Shiseido Gallery is pleased to announce a solo exhibition of new work by internationally active video artist Yu Araki. Araki received the Tiger Award at the International Film Festival Rotterdam last year, and has been shortlisted for the Future Generation Art Prize 2019, presented by the PinchukArtCentre in Kyiv. Araki creates videos, often through the support of artist residencies around the world, that draw from the social and historical context of a given place; they focus on the process of cultural dissemination or mistranslation and the differences and similarities between the original and adopted culture that emerge as a result.
2019 marks the centennial of Shiseido Gallery, and 2022 the sesquicentennial of Shiseido Company. Shinzo Fukuhara, the first president of Shiseido Company and Shiseido Gallery’s founder, was not only a businessman but also a photographer. After graduating university, he spent the period between 1908 and 1913 traveling the United States and Europe; his management of Shiseido and development of its sense of aesthetics reflect the resulting fusion of his Eastern sensibilities with the influences he absorbed in the West. As a photographer, he published collections of photos which captured foreign scenery from a unique perspective, such as Paris et le Seine, Beautiful West Lake and The Sunny Hawaii.
Shortly before Fukuhara’s time, a French writer penned a travelogue of his trip to Meiji-era Japan, which was undergoing rapid modernization and westernization. For his new work, Araki has turned his attention to this writer, Pierre Loti (1850–1923), and selected his book Japoneries d’Automne (Autumn Japoneries, 1889) as a material to be explored. A naval officer, Loti stayed in regions including Polynesia, Africa and Asia, writing travelogues and novels inspired by his travels. Though composed from Europe’s colonial and hegemonic perspective, his work exhibits an intense curiosity with and fascination towards foreign cultures: in Japoneries d’Automne, Loti frequently praises Japan for the beauty of its nature and the aesthetic sensibilities of its people.

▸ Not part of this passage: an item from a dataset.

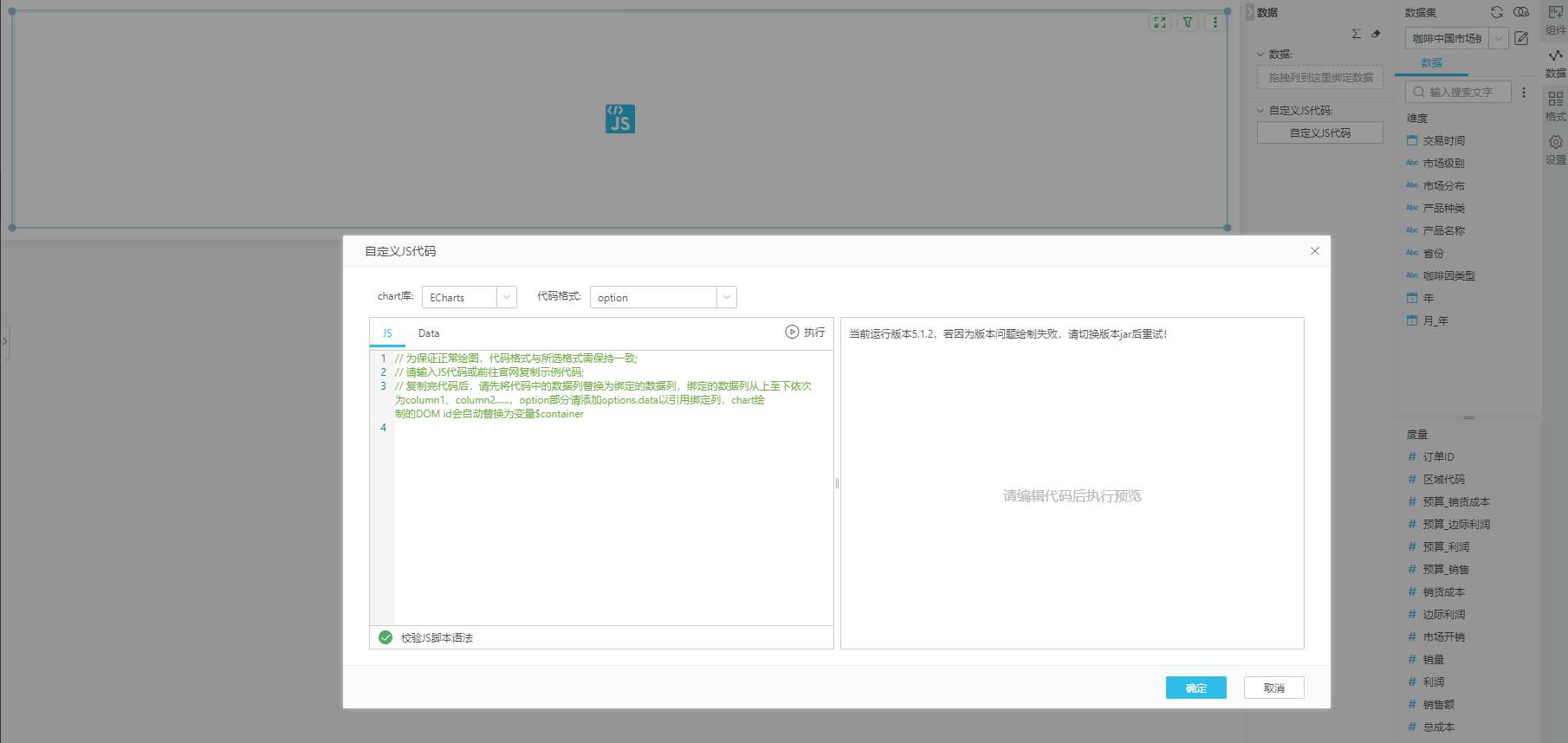Viewport: 1568px width, 743px height.
Task: Click the splitter handle between editor and preview
Action: [x=837, y=483]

The centerpiece of Araki’s exhibition is a video based on a chapter from Japoneries d’Automne titled “Un bal à Yeddo” (A ball in Edo). Describing an 1885 ball held at the Rokumeikan from the perspective of the then 35-year-old Loti, this account was later reimagined by writer Ryunosuke Akutagawa in his short story “The Ball” (1920), which featured as its protagonist the budding 17-year-old Japanese woman with whom Loti danced. Araki’s video draws from both of these sources to create a scene in which the gazes of the Orient and the Occident collide in the same time-space continuum, revolving around the waltz. For another video in the exhibition, Araki films the locations documented by Loti in other chapters of Japoneries: “Kioto, la ville sainte” (Kyoto, the holy city), “Le sainte montagne de Nikko” (The holy mountain of Nikko) and “Yeddo” (Edo). Here, he attempts to depict scenery that, due to the temporal disparity between the present and a hundred years ago, can no longer be captured on camera.
Comprising videos that superimpose different perspectives on specific historical scenes, this exhibition aims to serve as a “souvenir” that, traversing time and space, audiences a hundred years from now might still find amusing. Araki’s works figure as the intersection of a variety of dualisms: Orient/Occident, class, generation, time period, and more. They invite us to meditate on tolerance and understanding in our contemporary society, which remains in pursuit of cultural coexistence.